- [PROBLEM REQUIREMENTS]
Return all of the material exactly; no line may be dropped.

- [EXERCISE MATERIAL]

<<<<

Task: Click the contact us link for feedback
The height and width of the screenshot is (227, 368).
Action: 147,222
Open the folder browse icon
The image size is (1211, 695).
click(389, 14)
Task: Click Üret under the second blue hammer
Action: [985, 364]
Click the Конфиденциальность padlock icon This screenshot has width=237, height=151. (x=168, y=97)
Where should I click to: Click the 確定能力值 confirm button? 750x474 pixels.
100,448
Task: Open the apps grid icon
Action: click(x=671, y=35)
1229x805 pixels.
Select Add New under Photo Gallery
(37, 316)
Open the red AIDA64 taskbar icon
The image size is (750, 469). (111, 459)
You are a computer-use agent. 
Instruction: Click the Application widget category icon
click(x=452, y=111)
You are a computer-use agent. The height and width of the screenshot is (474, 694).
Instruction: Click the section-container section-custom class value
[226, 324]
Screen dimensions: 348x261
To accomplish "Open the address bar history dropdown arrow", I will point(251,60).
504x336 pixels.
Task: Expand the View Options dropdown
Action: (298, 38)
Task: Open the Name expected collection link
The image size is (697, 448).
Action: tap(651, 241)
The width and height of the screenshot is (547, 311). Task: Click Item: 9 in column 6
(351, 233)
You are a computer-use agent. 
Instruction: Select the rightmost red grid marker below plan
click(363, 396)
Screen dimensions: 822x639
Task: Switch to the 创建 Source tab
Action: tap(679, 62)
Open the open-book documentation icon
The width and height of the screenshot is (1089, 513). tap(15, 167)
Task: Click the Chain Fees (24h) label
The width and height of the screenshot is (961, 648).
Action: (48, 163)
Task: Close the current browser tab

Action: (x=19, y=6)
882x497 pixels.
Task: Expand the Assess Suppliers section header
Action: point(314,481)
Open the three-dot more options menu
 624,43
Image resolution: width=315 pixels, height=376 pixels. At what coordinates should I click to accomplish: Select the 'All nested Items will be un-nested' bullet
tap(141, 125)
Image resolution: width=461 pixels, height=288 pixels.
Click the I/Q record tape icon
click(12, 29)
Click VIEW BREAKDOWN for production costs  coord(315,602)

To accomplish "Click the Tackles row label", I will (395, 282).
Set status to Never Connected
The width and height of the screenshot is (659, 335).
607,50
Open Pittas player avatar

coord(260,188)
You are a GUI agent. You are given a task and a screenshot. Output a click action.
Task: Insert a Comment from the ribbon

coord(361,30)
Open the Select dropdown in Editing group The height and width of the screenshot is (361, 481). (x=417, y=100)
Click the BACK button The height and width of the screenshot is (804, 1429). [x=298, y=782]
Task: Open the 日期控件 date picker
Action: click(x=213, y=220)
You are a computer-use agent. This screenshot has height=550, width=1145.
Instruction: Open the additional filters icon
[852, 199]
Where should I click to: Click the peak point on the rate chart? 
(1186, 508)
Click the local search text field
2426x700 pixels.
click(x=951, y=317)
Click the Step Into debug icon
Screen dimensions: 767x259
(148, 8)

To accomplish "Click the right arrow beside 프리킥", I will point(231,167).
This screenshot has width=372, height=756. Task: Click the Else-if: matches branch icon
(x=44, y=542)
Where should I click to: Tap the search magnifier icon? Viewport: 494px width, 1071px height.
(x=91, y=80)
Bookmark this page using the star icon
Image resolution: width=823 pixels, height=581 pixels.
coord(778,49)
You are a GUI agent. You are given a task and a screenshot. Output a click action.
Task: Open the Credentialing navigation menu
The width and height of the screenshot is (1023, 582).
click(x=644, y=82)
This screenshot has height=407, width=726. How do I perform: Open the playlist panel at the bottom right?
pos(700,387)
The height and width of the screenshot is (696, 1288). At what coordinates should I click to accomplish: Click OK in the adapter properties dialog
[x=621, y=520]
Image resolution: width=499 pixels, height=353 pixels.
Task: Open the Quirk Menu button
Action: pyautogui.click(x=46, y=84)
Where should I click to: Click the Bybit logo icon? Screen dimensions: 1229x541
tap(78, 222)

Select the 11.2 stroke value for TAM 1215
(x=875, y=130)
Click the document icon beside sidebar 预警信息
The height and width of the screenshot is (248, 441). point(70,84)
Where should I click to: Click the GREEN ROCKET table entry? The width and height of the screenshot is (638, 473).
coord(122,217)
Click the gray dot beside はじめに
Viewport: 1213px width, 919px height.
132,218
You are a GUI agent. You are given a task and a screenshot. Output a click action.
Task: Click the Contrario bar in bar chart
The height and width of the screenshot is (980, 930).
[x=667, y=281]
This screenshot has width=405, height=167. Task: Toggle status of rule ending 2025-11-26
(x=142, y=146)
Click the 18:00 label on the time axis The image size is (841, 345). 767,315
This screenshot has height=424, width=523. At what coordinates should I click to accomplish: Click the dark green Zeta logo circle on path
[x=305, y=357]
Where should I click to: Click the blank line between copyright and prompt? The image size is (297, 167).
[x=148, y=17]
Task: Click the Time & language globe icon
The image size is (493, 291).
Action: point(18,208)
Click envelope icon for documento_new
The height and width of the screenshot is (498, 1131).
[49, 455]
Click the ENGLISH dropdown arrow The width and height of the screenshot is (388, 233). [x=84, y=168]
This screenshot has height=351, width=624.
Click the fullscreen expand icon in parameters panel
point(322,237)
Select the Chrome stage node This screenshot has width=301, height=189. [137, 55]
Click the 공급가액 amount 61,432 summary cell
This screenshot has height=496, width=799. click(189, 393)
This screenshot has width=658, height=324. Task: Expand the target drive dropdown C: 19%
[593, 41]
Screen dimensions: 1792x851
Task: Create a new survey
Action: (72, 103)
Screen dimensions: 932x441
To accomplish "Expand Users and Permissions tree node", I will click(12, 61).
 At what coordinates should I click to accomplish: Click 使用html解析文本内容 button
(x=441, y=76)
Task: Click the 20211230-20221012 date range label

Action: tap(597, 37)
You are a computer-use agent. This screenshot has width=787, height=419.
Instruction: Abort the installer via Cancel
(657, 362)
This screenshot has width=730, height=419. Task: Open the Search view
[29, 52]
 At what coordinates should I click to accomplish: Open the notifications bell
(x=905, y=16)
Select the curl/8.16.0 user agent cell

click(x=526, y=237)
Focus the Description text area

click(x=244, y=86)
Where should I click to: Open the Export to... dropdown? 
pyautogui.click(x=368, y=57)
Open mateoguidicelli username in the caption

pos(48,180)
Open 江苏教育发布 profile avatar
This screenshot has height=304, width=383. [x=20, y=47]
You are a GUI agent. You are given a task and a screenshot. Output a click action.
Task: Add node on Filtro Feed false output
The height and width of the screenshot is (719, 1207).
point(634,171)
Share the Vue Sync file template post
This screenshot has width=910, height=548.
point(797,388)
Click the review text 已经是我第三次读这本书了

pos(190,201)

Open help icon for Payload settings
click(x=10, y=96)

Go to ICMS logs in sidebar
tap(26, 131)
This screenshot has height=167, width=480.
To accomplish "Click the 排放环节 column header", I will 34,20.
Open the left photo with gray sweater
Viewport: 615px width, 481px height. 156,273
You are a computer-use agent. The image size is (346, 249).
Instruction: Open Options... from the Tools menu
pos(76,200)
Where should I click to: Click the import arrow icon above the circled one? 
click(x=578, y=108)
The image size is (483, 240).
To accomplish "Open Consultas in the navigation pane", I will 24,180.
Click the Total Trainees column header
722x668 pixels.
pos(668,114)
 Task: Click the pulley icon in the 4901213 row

>>>>

- [WRITTEN ANSWER]
Task: Click the contact us link for feedback
The height and width of the screenshot is (227, 368).
Action: 147,222
Open the folder browse icon
The image size is (1211, 695).
click(389, 14)
Task: Click Üret under the second blue hammer
Action: [985, 364]
Click the Конфиденциальность padlock icon This screenshot has width=237, height=151. (x=168, y=97)
Where should I click to: Click the 確定能力值 confirm button? 750x474 pixels.
100,448
Task: Open the apps grid icon
Action: click(x=671, y=35)
1229x805 pixels.
Select Add New under Photo Gallery
(37, 316)
Open the red AIDA64 taskbar icon
The image size is (750, 469). (111, 459)
You are a computer-use agent. 
Instruction: Click the Application widget category icon
click(x=452, y=111)
You are a computer-use agent. The height and width of the screenshot is (474, 694).
Instruction: Click the section-container section-custom class value
[226, 324]
Screen dimensions: 348x261
To accomplish "Open the address bar history dropdown arrow", I will point(251,60).
504x336 pixels.
Task: Expand the View Options dropdown
Action: (298, 38)
Task: Open the Name expected collection link
The image size is (697, 448).
Action: tap(651, 241)
The width and height of the screenshot is (547, 311). Task: Click Item: 9 in column 6
(351, 233)
You are a computer-use agent. 
Instruction: Select the rightmost red grid marker below plan
click(363, 396)
Screen dimensions: 822x639
Task: Switch to the 创建 Source tab
Action: tap(679, 62)
Open the open-book documentation icon
The width and height of the screenshot is (1089, 513). tap(15, 167)
Task: Click the Chain Fees (24h) label
The width and height of the screenshot is (961, 648).
Action: (48, 163)
Task: Close the current browser tab

Action: (x=19, y=6)
882x497 pixels.
Task: Expand the Assess Suppliers section header
Action: point(314,481)
Open the three-dot more options menu
 624,43
Image resolution: width=315 pixels, height=376 pixels. At what coordinates should I click to accomplish: Select the 'All nested Items will be un-nested' bullet
tap(141, 125)
Image resolution: width=461 pixels, height=288 pixels.
Click the I/Q record tape icon
click(12, 29)
Click VIEW BREAKDOWN for production costs  coord(315,602)

To accomplish "Click the Tackles row label", I will (395, 282).
Set status to Never Connected
The width and height of the screenshot is (659, 335).
607,50
Open Pittas player avatar

coord(260,188)
You are a GUI agent. You are given a task and a screenshot. Output a click action.
Task: Insert a Comment from the ribbon

coord(361,30)
Open the Select dropdown in Editing group The height and width of the screenshot is (361, 481). (x=417, y=100)
Click the BACK button The height and width of the screenshot is (804, 1429). [x=298, y=782]
Task: Open the 日期控件 date picker
Action: click(x=213, y=220)
You are a computer-use agent. This screenshot has height=550, width=1145.
Instruction: Open the additional filters icon
[852, 199]
Where should I click to: Click the peak point on the rate chart? 
(1186, 508)
Click the local search text field
2426x700 pixels.
click(x=951, y=317)
Click the Step Into debug icon
Screen dimensions: 767x259
(148, 8)

To accomplish "Click the right arrow beside 프리킥", I will point(231,167).
This screenshot has width=372, height=756. Task: Click the Else-if: matches branch icon
(x=44, y=542)
Where should I click to: Tap the search magnifier icon? Viewport: 494px width, 1071px height.
(x=91, y=80)
Bookmark this page using the star icon
Image resolution: width=823 pixels, height=581 pixels.
coord(778,49)
You are a GUI agent. You are given a task and a screenshot. Output a click action.
Task: Open the Credentialing navigation menu
The width and height of the screenshot is (1023, 582).
click(x=644, y=82)
This screenshot has height=407, width=726. How do I perform: Open the playlist panel at the bottom right?
pos(700,387)
The height and width of the screenshot is (696, 1288). At what coordinates should I click to accomplish: Click OK in the adapter properties dialog
[x=621, y=520]
Image resolution: width=499 pixels, height=353 pixels.
Task: Open the Quirk Menu button
Action: pyautogui.click(x=46, y=84)
Where should I click to: Click the Bybit logo icon? Screen dimensions: 1229x541
tap(78, 222)

Select the 11.2 stroke value for TAM 1215
(x=875, y=130)
Click the document icon beside sidebar 预警信息
The height and width of the screenshot is (248, 441). point(70,84)
Where should I click to: Click the GREEN ROCKET table entry? The width and height of the screenshot is (638, 473).
coord(122,217)
Click the gray dot beside はじめに
Viewport: 1213px width, 919px height.
132,218
You are a GUI agent. You are given a task and a screenshot. Output a click action.
Task: Click the Contrario bar in bar chart
The height and width of the screenshot is (980, 930).
[x=667, y=281]
This screenshot has width=405, height=167. Task: Toggle status of rule ending 2025-11-26
(x=142, y=146)
Click the 18:00 label on the time axis The image size is (841, 345). 767,315
This screenshot has height=424, width=523. At what coordinates should I click to accomplish: Click the dark green Zeta logo circle on path
[x=305, y=357]
Where should I click to: Click the blank line between copyright and prompt? The image size is (297, 167).
[x=148, y=17]
Task: Click the Time & language globe icon
The image size is (493, 291).
Action: point(18,208)
Click envelope icon for documento_new
The height and width of the screenshot is (498, 1131).
[49, 455]
Click the ENGLISH dropdown arrow The width and height of the screenshot is (388, 233). [x=84, y=168]
This screenshot has height=351, width=624.
Click the fullscreen expand icon in parameters panel
point(322,237)
Select the Chrome stage node This screenshot has width=301, height=189. [137, 55]
Click the 공급가액 amount 61,432 summary cell
This screenshot has height=496, width=799. click(189, 393)
This screenshot has width=658, height=324. Task: Expand the target drive dropdown C: 19%
[593, 41]
Screen dimensions: 1792x851
Task: Create a new survey
Action: (72, 103)
Screen dimensions: 932x441
To accomplish "Expand Users and Permissions tree node", I will click(12, 61).
 At what coordinates should I click to accomplish: Click 使用html解析文本内容 button
(x=441, y=76)
Task: Click the 20211230-20221012 date range label

Action: tap(597, 37)
You are a computer-use agent. This screenshot has width=787, height=419.
Instruction: Abort the installer via Cancel
(657, 362)
This screenshot has width=730, height=419. Task: Open the Search view
[29, 52]
 At what coordinates should I click to accomplish: Open the notifications bell
(x=905, y=16)
Select the curl/8.16.0 user agent cell

click(x=526, y=237)
Focus the Description text area

click(x=244, y=86)
Where should I click to: Open the Export to... dropdown? 
pyautogui.click(x=368, y=57)
Open mateoguidicelli username in the caption

pos(48,180)
Open 江苏教育发布 profile avatar
This screenshot has height=304, width=383. [x=20, y=47]
You are a GUI agent. You are given a task and a screenshot. Output a click action.
Task: Add node on Filtro Feed false output
The height and width of the screenshot is (719, 1207).
point(634,171)
Share the Vue Sync file template post
This screenshot has width=910, height=548.
point(797,388)
Click the review text 已经是我第三次读这本书了

pos(190,201)

Open help icon for Payload settings
click(x=10, y=96)

Go to ICMS logs in sidebar
tap(26, 131)
This screenshot has height=167, width=480.
To accomplish "Click the 排放环节 column header", I will 34,20.
Open the left photo with gray sweater
Viewport: 615px width, 481px height. 156,273
You are a computer-use agent. The image size is (346, 249).
Instruction: Open Options... from the Tools menu
pos(76,200)
Where should I click to: Click the import arrow icon above the circled one? 
click(x=578, y=108)
The image size is (483, 240).
To accomplish "Open Consultas in the navigation pane", I will 24,180.
Click the Total Trainees column header
722x668 pixels.
pos(668,114)
 Task: Click the pulley icon in the 4901213 row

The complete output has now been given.